Community Managers Have Optimistic Hiring Outlook

The 2012 employment outlook for community association management looks exceptionally strong, according to a new 5-page special report. Released on February 23, the report is based on a survey of 1,509 professionals in the industry conducted by NBC-CAM at the end of 2011. Of those surveyed, 1,351 (95.3 percent) held the Certified Manager of Community Associations (CMCA®) credential, 771 (54.4 percent), held the Association Manager Specialist (AMS®) credential, and 317 (22.4 percent) held the Professional Community Association Manager (PCAM®).

When management company executives were asked to describe their hiring intentions in 2012, over one-third (33.5 percent) said they expected an increase in the total number of managers hired within their community or organization. Only 2.8 percent said they anticipated a decrease in hiring for the year.

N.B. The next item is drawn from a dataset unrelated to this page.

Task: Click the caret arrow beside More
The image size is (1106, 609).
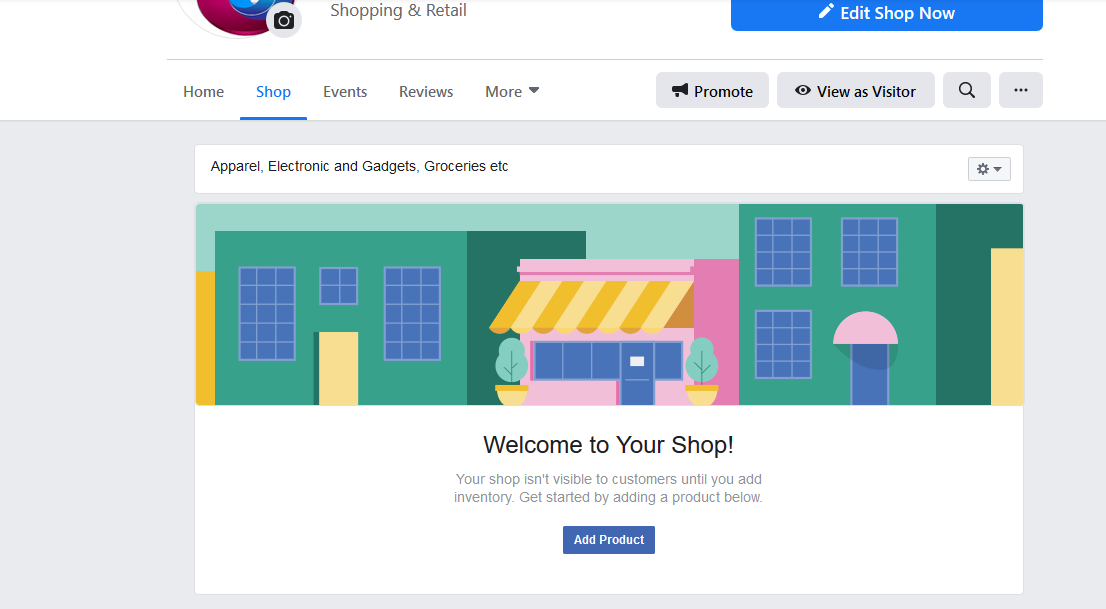Action: 534,90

If the community management hiring uptick in 2012 fulfills expectations of respondents, it will represent a significant improvement over a strong performance in 2011. Last year, 25.4 percent experienced increased hiring activity, which is 8.1 percent less than those expecting increased hiring activity in 2012. At the other end, 7.8 percent experienced decreased hiring activity in 2011, which is exactly 5 percent more than anticipate decreased hiring activity in 2012.

The report also incorporates findings from the Wells Fargo/Gallup Small Business Index Poll released in February 2012 and a CareerBuilder/Harris Interactive Poll released in December 2011. When compared with the NBC-CAM survey, both of these polls indicated that the employment outlook for community management was even more optimistic than it was for other industries overall.

The results were particularly encouraging, considering that the results from the Well Fargo/Gallup poll were the most optimistic since January 2008.

The NBC-CAM report also included major trends that should shape employment outcome in 2012, as well as possible hiring deterrents.